- **TASK DESCRIPTION**:
Format every line of the entries below as a JSON list of strings, one string per line, leaving out blank lines.

- **PROVIDED DATA**:
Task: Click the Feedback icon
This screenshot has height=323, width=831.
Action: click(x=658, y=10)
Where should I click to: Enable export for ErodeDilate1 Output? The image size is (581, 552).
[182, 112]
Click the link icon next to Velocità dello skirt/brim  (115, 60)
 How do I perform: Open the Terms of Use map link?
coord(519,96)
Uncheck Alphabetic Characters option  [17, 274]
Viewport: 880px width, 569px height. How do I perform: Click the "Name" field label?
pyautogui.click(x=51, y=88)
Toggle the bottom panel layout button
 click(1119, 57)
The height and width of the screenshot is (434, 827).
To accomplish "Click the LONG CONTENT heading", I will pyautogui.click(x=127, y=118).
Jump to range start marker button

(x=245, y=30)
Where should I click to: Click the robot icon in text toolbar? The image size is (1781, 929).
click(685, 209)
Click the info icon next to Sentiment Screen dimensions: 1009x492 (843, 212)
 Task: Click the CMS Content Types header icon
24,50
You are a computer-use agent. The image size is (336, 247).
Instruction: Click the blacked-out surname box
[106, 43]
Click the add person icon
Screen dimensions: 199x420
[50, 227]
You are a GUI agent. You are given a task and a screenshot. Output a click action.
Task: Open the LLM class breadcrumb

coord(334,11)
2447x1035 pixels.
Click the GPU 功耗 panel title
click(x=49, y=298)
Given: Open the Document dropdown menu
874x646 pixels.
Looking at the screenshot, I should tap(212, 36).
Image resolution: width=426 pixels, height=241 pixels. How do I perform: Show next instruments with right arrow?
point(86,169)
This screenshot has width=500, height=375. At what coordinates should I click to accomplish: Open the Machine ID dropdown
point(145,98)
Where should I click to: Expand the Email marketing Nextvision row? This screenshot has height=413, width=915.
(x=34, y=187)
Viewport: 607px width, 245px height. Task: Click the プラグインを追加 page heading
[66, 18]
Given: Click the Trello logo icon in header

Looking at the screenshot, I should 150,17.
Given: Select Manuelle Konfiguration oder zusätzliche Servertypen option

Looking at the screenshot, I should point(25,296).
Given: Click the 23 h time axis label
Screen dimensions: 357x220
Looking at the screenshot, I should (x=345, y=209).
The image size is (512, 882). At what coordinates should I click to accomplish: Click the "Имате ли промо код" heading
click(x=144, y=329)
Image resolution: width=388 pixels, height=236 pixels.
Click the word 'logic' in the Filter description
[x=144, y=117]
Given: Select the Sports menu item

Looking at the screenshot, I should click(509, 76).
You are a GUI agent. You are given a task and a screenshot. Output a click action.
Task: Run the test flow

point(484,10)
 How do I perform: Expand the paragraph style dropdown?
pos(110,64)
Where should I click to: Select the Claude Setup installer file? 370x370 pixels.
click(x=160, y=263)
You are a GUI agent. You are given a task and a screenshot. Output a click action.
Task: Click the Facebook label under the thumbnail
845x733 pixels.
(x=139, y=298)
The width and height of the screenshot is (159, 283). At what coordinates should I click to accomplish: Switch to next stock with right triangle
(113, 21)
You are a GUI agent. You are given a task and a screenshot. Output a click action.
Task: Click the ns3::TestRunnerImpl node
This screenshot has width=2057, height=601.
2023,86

- **EXERCISE SOLUTION**:
[
  "Task: Click the Feedback icon",
  "This screenshot has height=323, width=831.",
  "Action: click(x=658, y=10)",
  "Where should I click to: Enable export for ErodeDilate1 Output? The image size is (581, 552).",
  "[182, 112]",
  "Click the link icon next to Velocità dello skirt/brim  (115, 60)",
  " How do I perform: Open the Terms of Use map link?",
  "coord(519,96)",
  "Uncheck Alphabetic Characters option  [17, 274]",
  "Viewport: 880px width, 569px height. How do I perform: Click the \"Name\" field label?",
  "pyautogui.click(x=51, y=88)",
  "Toggle the bottom panel layout button",
  " click(1119, 57)",
  "The height and width of the screenshot is (434, 827).",
  "To accomplish \"Click the LONG CONTENT heading\", I will pyautogui.click(x=127, y=118).",
  "Jump to range start marker button",
  "(x=245, y=30)",
  "Where should I click to: Click the robot icon in text toolbar? The image size is (1781, 929).",
  "click(685, 209)",
  "Click the info icon next to Sentiment Screen dimensions: 1009x492 (843, 212)",
  " Task: Click the CMS Content Types header icon",
  "24,50",
  "You are a computer-use agent. The image size is (336, 247).",
  "Instruction: Click the blacked-out surname box",
  "[106, 43]",
  "Click the add person icon",
  "Screen dimensions: 199x420",
  "[50, 227]",
  "You are a GUI agent. You are given a task and a screenshot. Output a click action.",
  "Task: Open the LLM class breadcrumb",
  "coord(334,11)",
  "2447x1035 pixels.",
  "Click the GPU 功耗 panel title",
  "click(x=49, y=298)",
  "Given: Open the Document dropdown menu",
  "874x646 pixels.",
  "Looking at the screenshot, I should tap(212, 36).",
  "Image resolution: width=426 pixels, height=241 pixels. How do I perform: Show next instruments with right arrow?",
  "point(86,169)",
  "This screenshot has width=500, height=375. At what coordinates should I click to accomplish: Open the Machine ID dropdown",
  "point(145,98)",
  "Where should I click to: Expand the Email marketing Nextvision row? This screenshot has height=413, width=915.",
  "(x=34, y=187)",
  "Viewport: 607px width, 245px height. Task: Click the プラグインを追加 page heading",
  "[66, 18]",
  "Given: Click the Trello logo icon in header",
  "Looking at the screenshot, I should 150,17.",
  "Given: Select Manuelle Konfiguration oder zusätzliche Servertypen option",
  "Looking at the screenshot, I should point(25,296).",
  "Given: Click the 23 h time axis label",
  "Screen dimensions: 357x220",
  "Looking at the screenshot, I should (x=345, y=209).",
  "The image size is (512, 882). At what coordinates should I click to accomplish: Click the \"Имате ли промо код\" heading",
  "click(x=144, y=329)",
  "Image resolution: width=388 pixels, height=236 pixels.",
  "Click the word 'logic' in the Filter description",
  "[x=144, y=117]",
  "Given: Select the Sports menu item",
  "Looking at the screenshot, I should click(509, 76).",
  "You are a GUI agent. You are given a task and a screenshot. Output a click action.",
  "Task: Run the test flow",
  "point(484,10)",
  " How do I perform: Expand the paragraph style dropdown?",
  "pos(110,64)",
  "Where should I click to: Select the Claude Setup installer file? 370x370 pixels.",
  "click(x=160, y=263)",
  "You are a GUI agent. You are given a task and a screenshot. Output a click action.",
  "Task: Click the Facebook label under the thumbnail",
  "845x733 pixels.",
  "(x=139, y=298)",
  "The width and height of the screenshot is (159, 283). At what coordinates should I click to accomplish: Switch to next stock with right triangle",
  "(113, 21)",
  "You are a GUI agent. You are given a task and a screenshot. Output a click action.",
  "Task: Click the ns3::TestRunnerImpl node",
  "This screenshot has width=2057, height=601.",
  "2023,86"
]